Why Awasu duplicates articles?

Posted: Fri Sep 01, 2017 9:28 am
by awasu.user
When I generate channels I get often articles with the same title, url and publishing date. Why is
it a possible in the same channel? Fx. I have article in the type:

"New King speach", http:\\, published: 12:08.
Sometimes I get the same article (= the same URL), but with another date. Why it does happen?

Re: Why Awasu duplicates articles?

Posted: Fri Sep 01, 2017 9:44 am
by support
The item title, URL and published time are all provided by the feed publisher, and are therefore of variable quality :| I've seen feeds where every item has the same URL, or no item has a title nor URL! So, it's possible that the channel is, in fact, publishing items with the same title and/or URL and/or timestamp.

However, what's probably happening here is "item revisions". These happen when Awasu receives an item, and the publisher then changes something (e.g. fixes a typo in the content), and Awasu receives the new version.
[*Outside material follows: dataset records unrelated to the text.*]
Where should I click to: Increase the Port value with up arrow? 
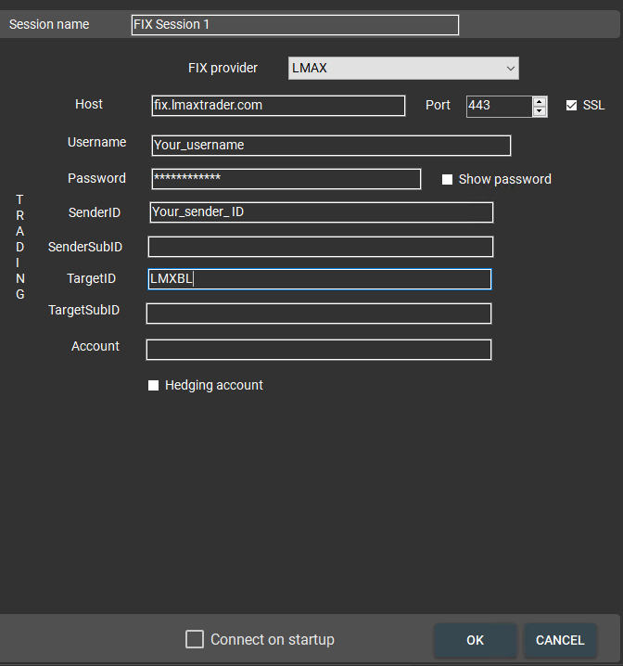coord(540,101)
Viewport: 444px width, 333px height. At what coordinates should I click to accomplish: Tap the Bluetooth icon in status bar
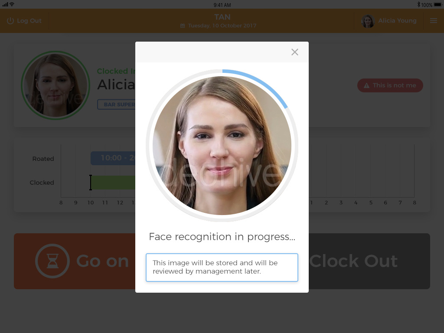click(x=418, y=5)
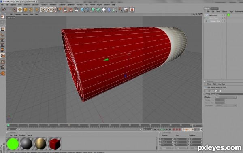Expand the Cloner Object tree item
Image resolution: width=243 pixels, height=153 pixels.
pyautogui.click(x=205, y=18)
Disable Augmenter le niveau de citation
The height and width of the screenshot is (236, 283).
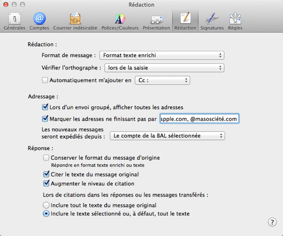click(46, 184)
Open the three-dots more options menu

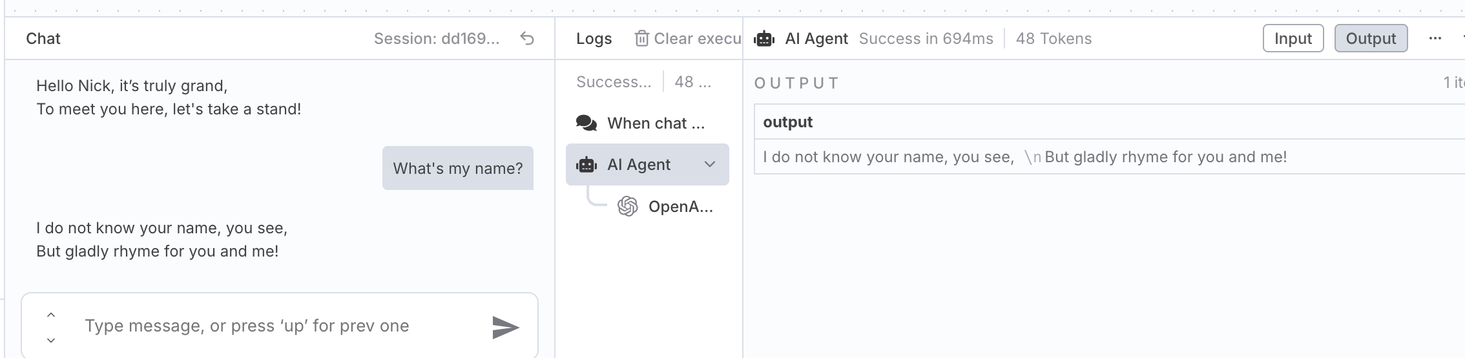[x=1435, y=38]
By default, Awasu only shows the most recent revision, but you can configure it to show all received versions (Track revised items in the Advanced tab of the channel's Properties dialog). Awasu does delete these old revisions eventually, but there is a window of time where an item has multiple revisions stored in the archive database, which might be what you're seeing here.
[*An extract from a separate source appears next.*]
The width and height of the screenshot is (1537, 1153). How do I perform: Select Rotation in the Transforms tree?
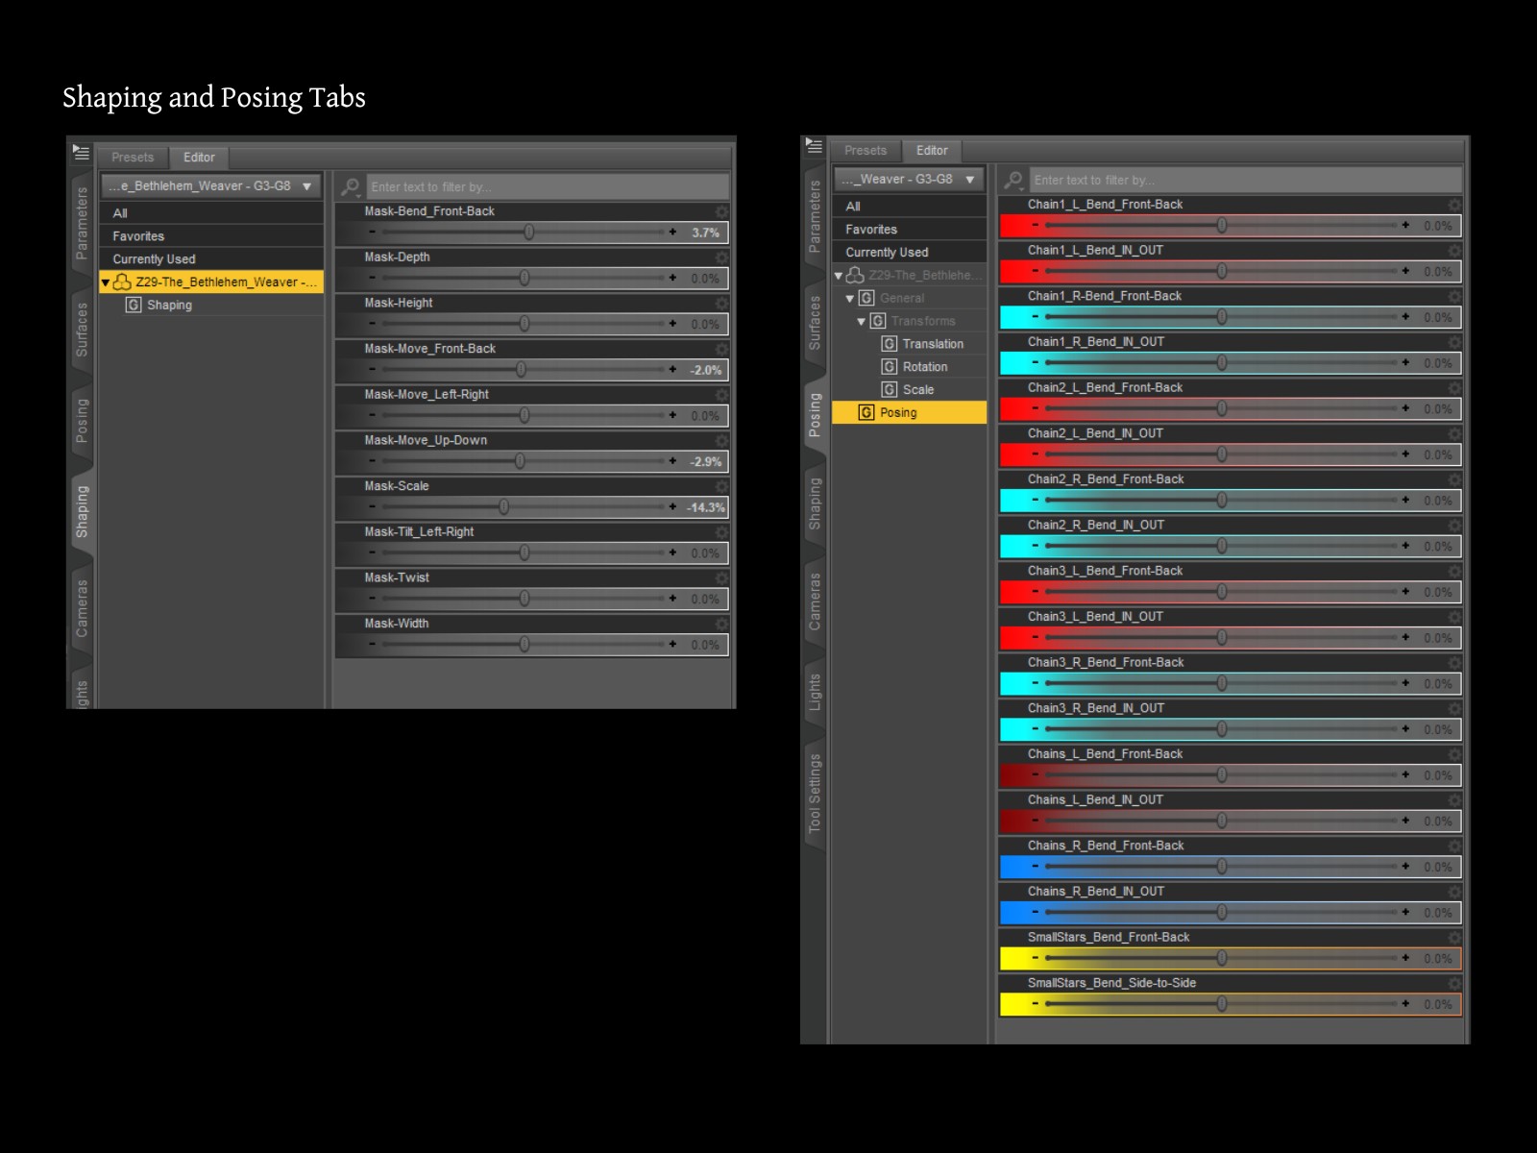[x=924, y=367]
Re: Why Awasu duplicates articles?

Posted: Fri Sep 01, 2017 9:55 am
by support
Also, items can have a GUID or ID, that is supposed to uniquely identify them, to make this detection of revisions easier, but again, publishing software and/or the author don't always get it right e.g. an item is slightly modified, but issued a new ID, which makes Awasu think that it's a brand new item.

Or, it's common for blogging software to create a new URL when the author changes a blog post, so if the RSS feed doesn't give each item a unique ID, Awasu uses the item URL's, and so thinks that it's received a new item.

Note that sometimes stuff you can't see causes an item to be flagged as revised. For example, some feeds include the number of comments each item has (which don't show in the UI, by default), so every time this changes, Awasu decides that it has received a new revision of the item (because something's changed), but you can't see anything different when you open the channel.